Les courts récits que nous donnent à lire les Éditions du Béhaire montrent chez Édouard Rod une indéniable maîtrise de la nouvelle, et illustrent à merveille les principales caractéristiques de ce genre à la fin du XIXe siècle. Si on prend aujourd’hui encore plaisir à lire ces récits brefs, c’est qu’ils racontent avec beaucoup d’efficacité et de sobriété des histoires dramatiquement fortes, prenantes. Dans la première nouvelle, qui est aussi la plus longue, le narrateur se souvient avec émotion de sa découverte, enfant, du monde du cirque avec le passage dans son village d’une petite troupe de saltimbanques, les Knie. Un monde que le jeune garçon, nourri de poésie épique, pare des couleurs les plus merveilleuses, mais qu’il associe également à une certaine mélancolie, à la peur aussi, lorsqu’il s’agit de voir son ami enrôlé dans un numéro périlleux d’équilibrisme. À travers ce récit, Édouard Rod aborde le cirque non pas sous un jour assez désespéré, comme dans La Chute de Miss Topsy (1882), mais à travers le regard d’un enfant épris de féerie, qui n’a pas encore succombé au cynisme blasé des grandes personnes. Ici, on est sans doute plus proche du réalisme doux, parfois poétique, d’un Alphonse Daudet ou d’un Paul Arène, que du naturalisme brutal cher à Émile Zola ou à Guy de Maupassant.

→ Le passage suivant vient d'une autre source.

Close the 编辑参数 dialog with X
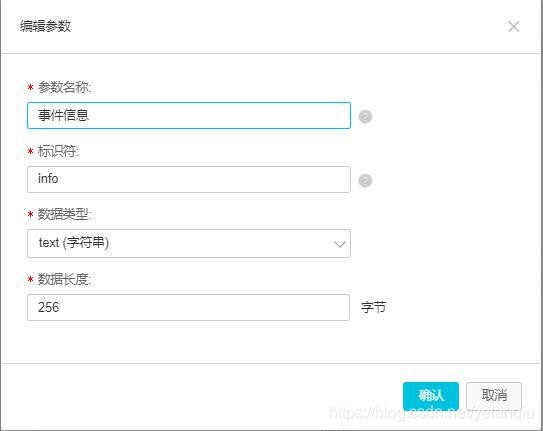Image resolution: width=543 pixels, height=431 pixels. click(513, 26)
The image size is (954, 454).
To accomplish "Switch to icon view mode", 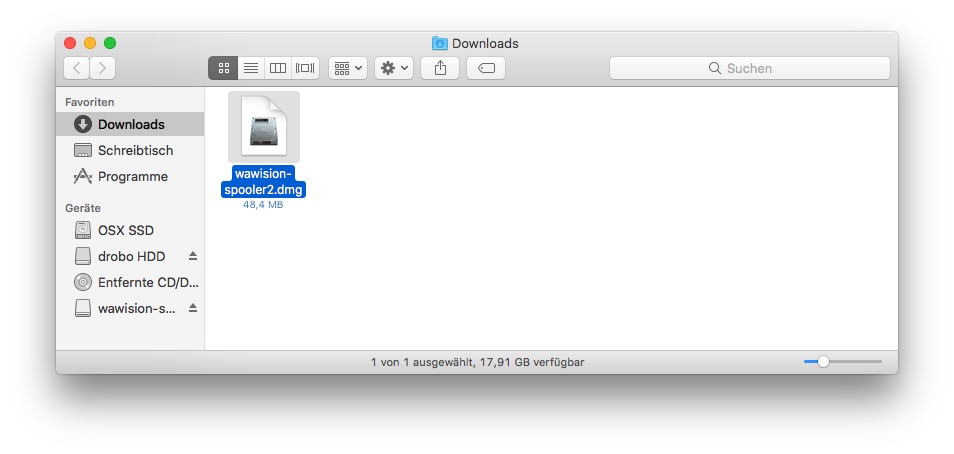I will point(223,68).
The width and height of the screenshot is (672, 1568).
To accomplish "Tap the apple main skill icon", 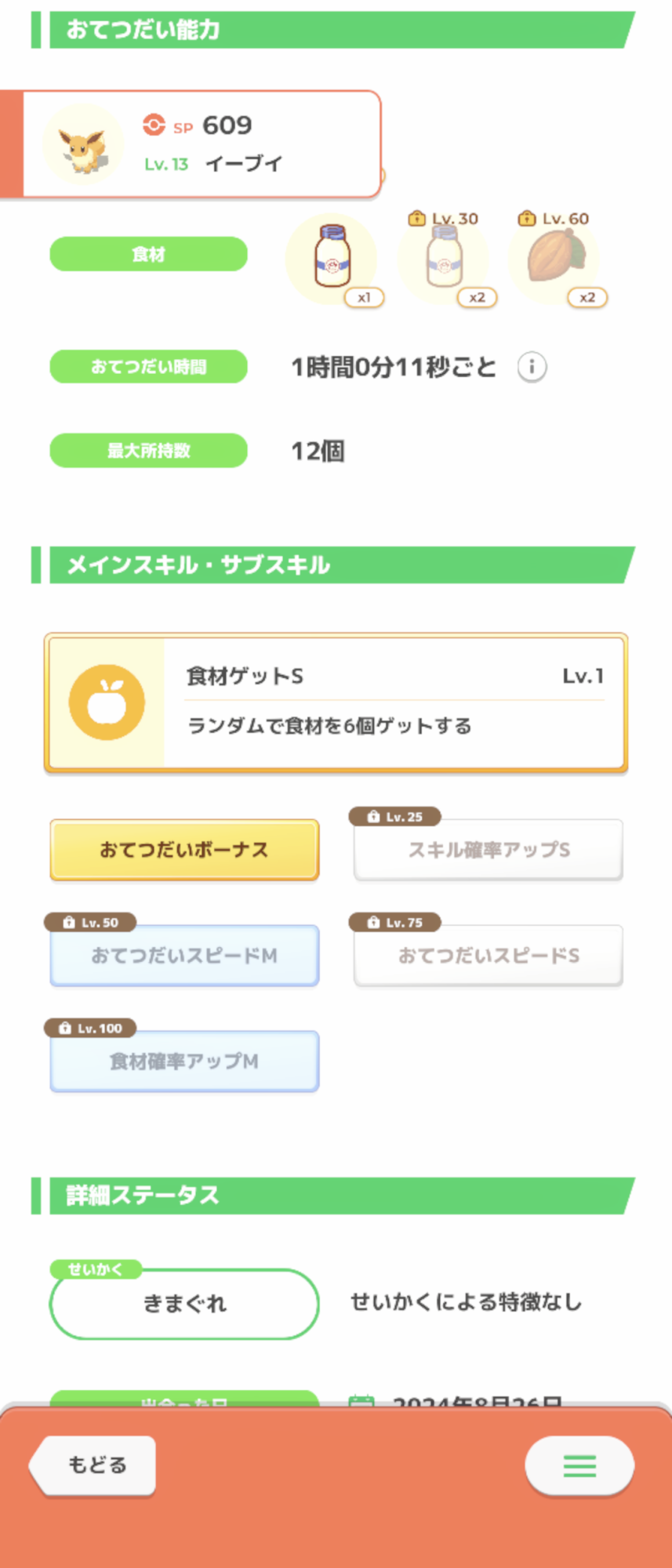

C’est par contre dans le sillage de ce dernier, spécialiste des histoires de fou fin-de-siècle, que semble se placer la seconde nouvelle, “Un coupable”. Il s’agit en effet d’un bel exemple d’étude de cas pathologique. Le narrateur est ici un juge qui, à l’occasion d’un déplacement, va s’intéresser à M. Arnaud, un pauvre diable d’ivrogne qui semble obsédé, littéralement hanté par une affaire criminelle survenue vingt ans plus tôt et jamais élucidée. Un homme, le père Mathurin, bien connu et apprécié de toute la communauté villageoise, avait en effet été trouvé mort, assassiné de six coups de couteau. À cette époque Arnaud était le syndic de la région, et il eût à cœur de trouver le meurtrier, mais en vain. Très vite, l’instruction terminée, il démissionna de son poste et sombra dans l’alcool et la ruine sociale. Quelle est donc la raison profonde d’une telle soif de déchéance ? Serait-ce le signe d’une conscience torturée par le scrupule jusqu’à verser dans la folie, dans la monomanie — un de ces bizarres détraquements cérébraux, qui résultent de l’exagération d’une faculté ou des ravages d’une idée 5 ? Le juge, intrigué, va tenter d’en savoir plus. Et peut-être, sans le savoir, précipiter le drame… C’est à la fois en psychologue et en moraliste qu’Édouard Rod nous permet, par le biais du héros-narrateur et de ses investigations, de sonder l’âme tourmentée du malheureux Arnaud, sans pour autant parvenir à en résoudre le mystère, à en extraire des certitudes. Comme si nous étions là au bord d’un abîme sans fond, face auquel la seule raison, qu’incarne ici le personnage du juge épris de psychologie clinique, est impuissante. Et le lecteur, comme le narrateur, de sortir de cette expérience quelque peu ébranlé dans ses convictions et confronté à ses propres incertitudes.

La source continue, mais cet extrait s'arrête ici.